Rasanya membosankan, jika para siswa hanya belajar berjam-jam secara terus-menerus. Analoginya, otak mereka adalah sebuah botol. Botol tersebut tentu akan diisi air hingga penuh dan bahkan tumpah jika diisi secara berlebihan. Begitu pula dengan murid-murid di sekolah, mereka tidak selalu diberi materi pembelajaran saja. Mereka tentu butuh penyegaran untuk otaknya. Mereka juga butuh suasana pembelajaran yang santai dan menyenangkan. Mereka ingin terlepas dari segala tekanan pembelajaran yang ingin mereka rasakan pada umumnya. Satu hal yang pasti, mereka menginginkan suasana yang berbeda.
Pada umumnya, di sekolah siswa belajar selama 6 atau 7 jam, sejak jam 7 pagi hingga jam 2 siang. Umumnya pula, jam istirahat yan diberikan tiap-tiap sekolah kira-kira selama 15-30 menit. Terbatang tidak, bagaimana siswa akan merasa sangat bosan jika terlalu lama di sekolah dengan beban pelajaran yang banyak juga, meski tidak semua siswa merasakan hal itu. Apakah istirahat selama 15-30 menit cukup untuk menghilangkan kepenatan? Pertanyaan itu tidak bisa dijawab dengan mudah. Kita juga tidak dapat menyalahkan sistem pendidikan yang ada. Tidak juga dengan mudahnya kita menyalahkan pihak sekolah dan mengkritik beban pelajaran yang diberikan. Seperti bagaimana seharusnya kita bersikap?

********

Tentukan apakah tiap pernyataan berikut sesuai dengan bacaan tentang kejenuhan siswa di sekolah: (a) siswa umumnya belajar di sekolah dari jam 7 pagi sampai jam 2 siang; (b) semua siswa merasa bosan karena terlalu lama di sekolah; (c) penulis menyalahkan sistem pendidikan yang ada. Jawab ya atau tidak, lalu kutip kata-kata bacaan yang menentukannya.

********

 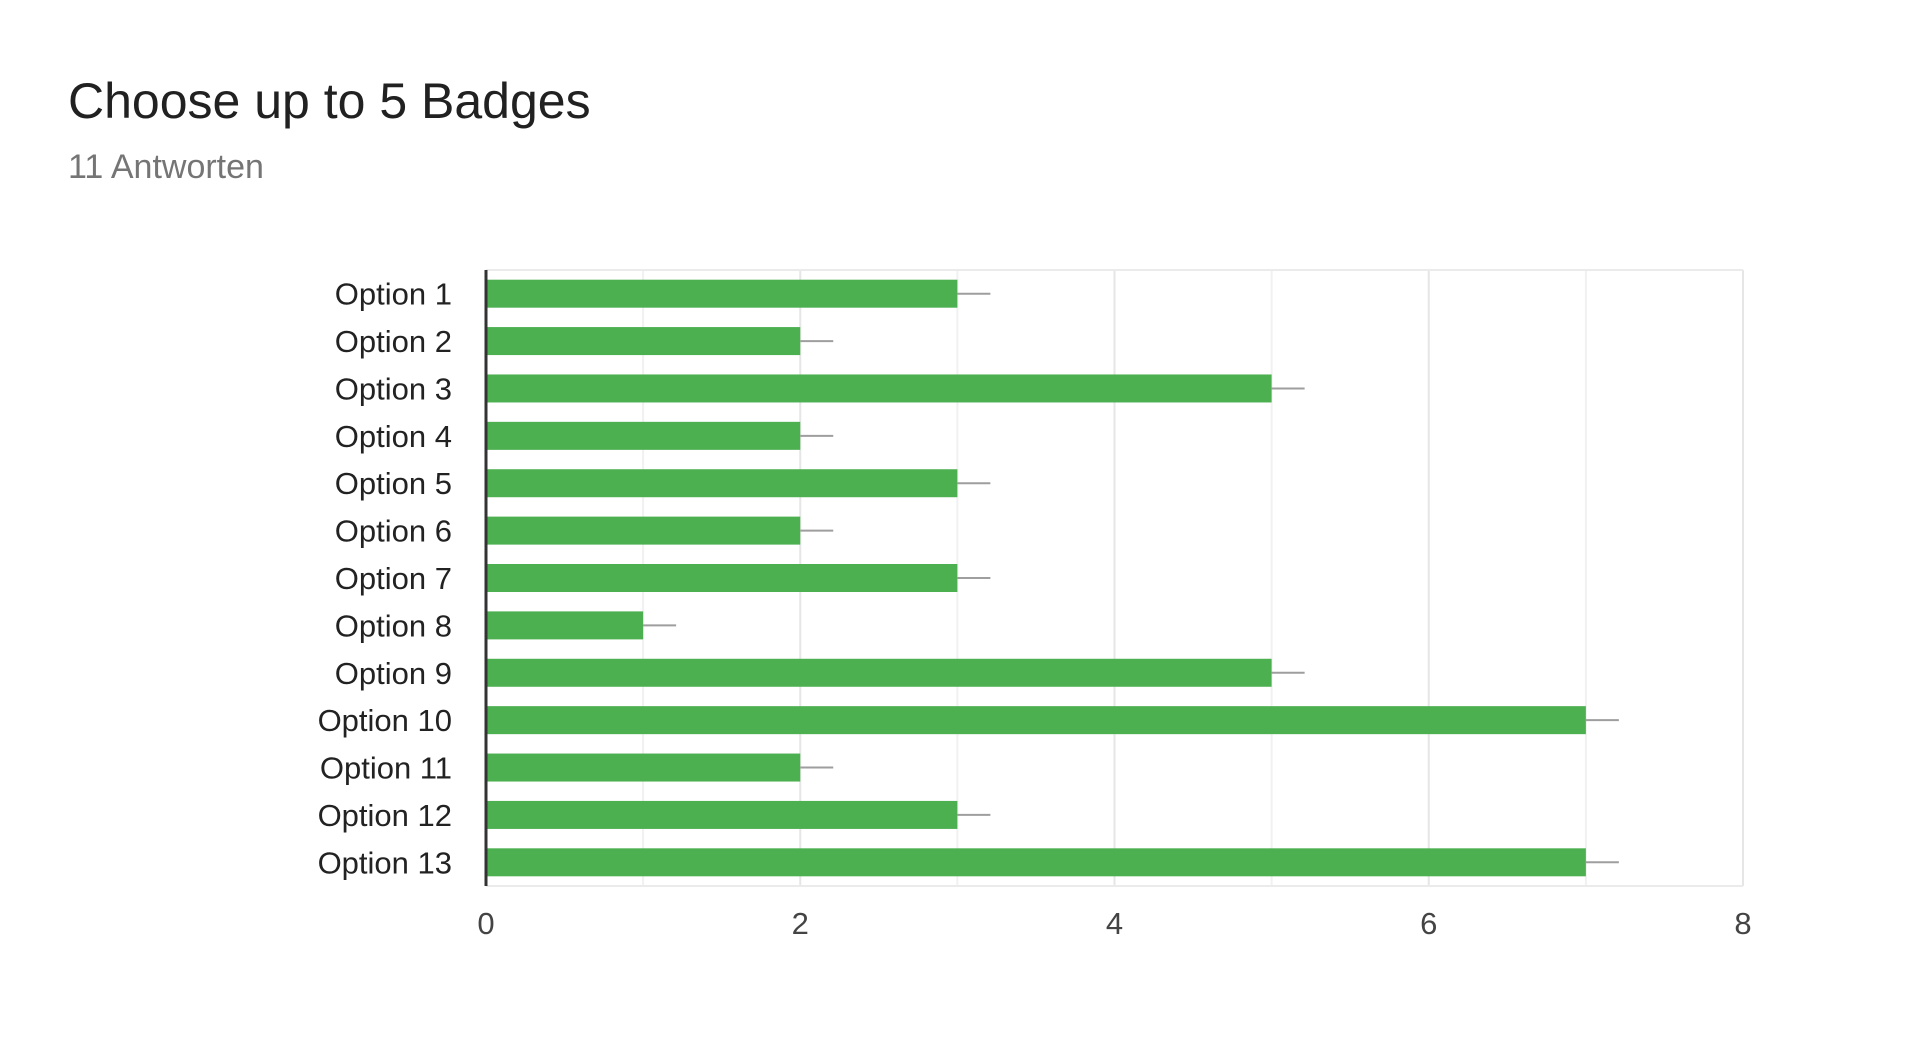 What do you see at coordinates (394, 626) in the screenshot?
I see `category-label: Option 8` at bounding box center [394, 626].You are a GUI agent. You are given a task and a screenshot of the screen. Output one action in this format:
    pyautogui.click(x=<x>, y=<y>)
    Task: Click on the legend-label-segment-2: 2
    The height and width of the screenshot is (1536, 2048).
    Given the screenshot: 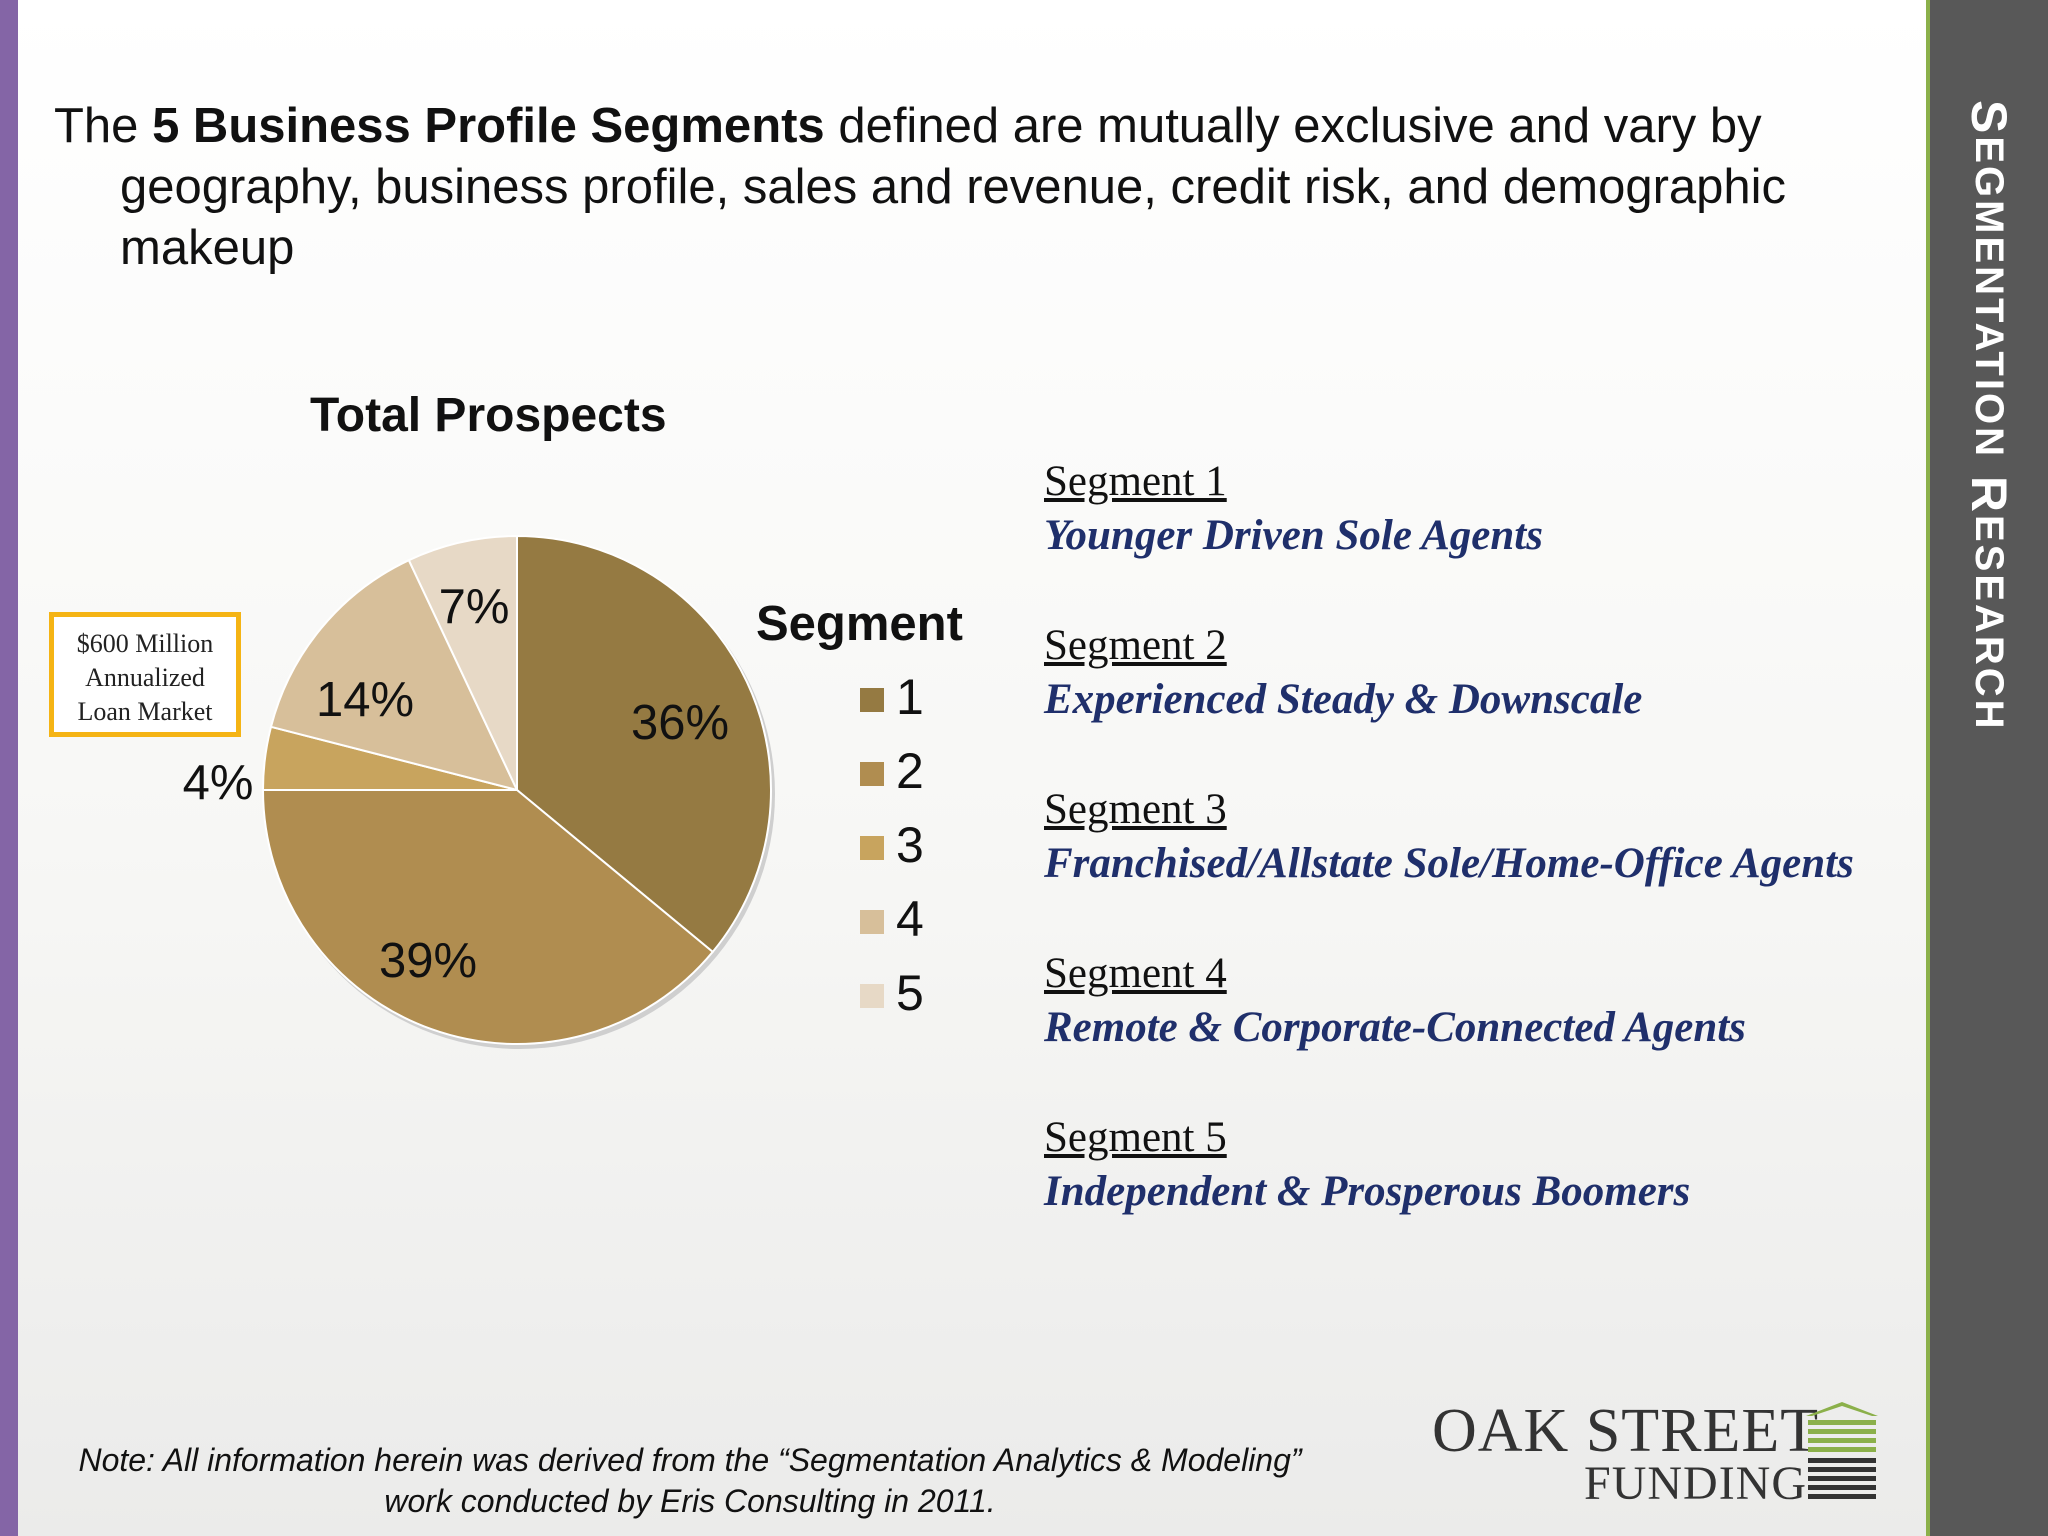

********

Jawaban:
(a) Ya: "sejak jam 7 pagi hingga jam 2 siang".
(b) Tidak: "meski tidak semua siswa merasakan hal itu".
(c) Tidak: "Kita juga tidak dapat menyalahkan sistem pendidikan yang ada."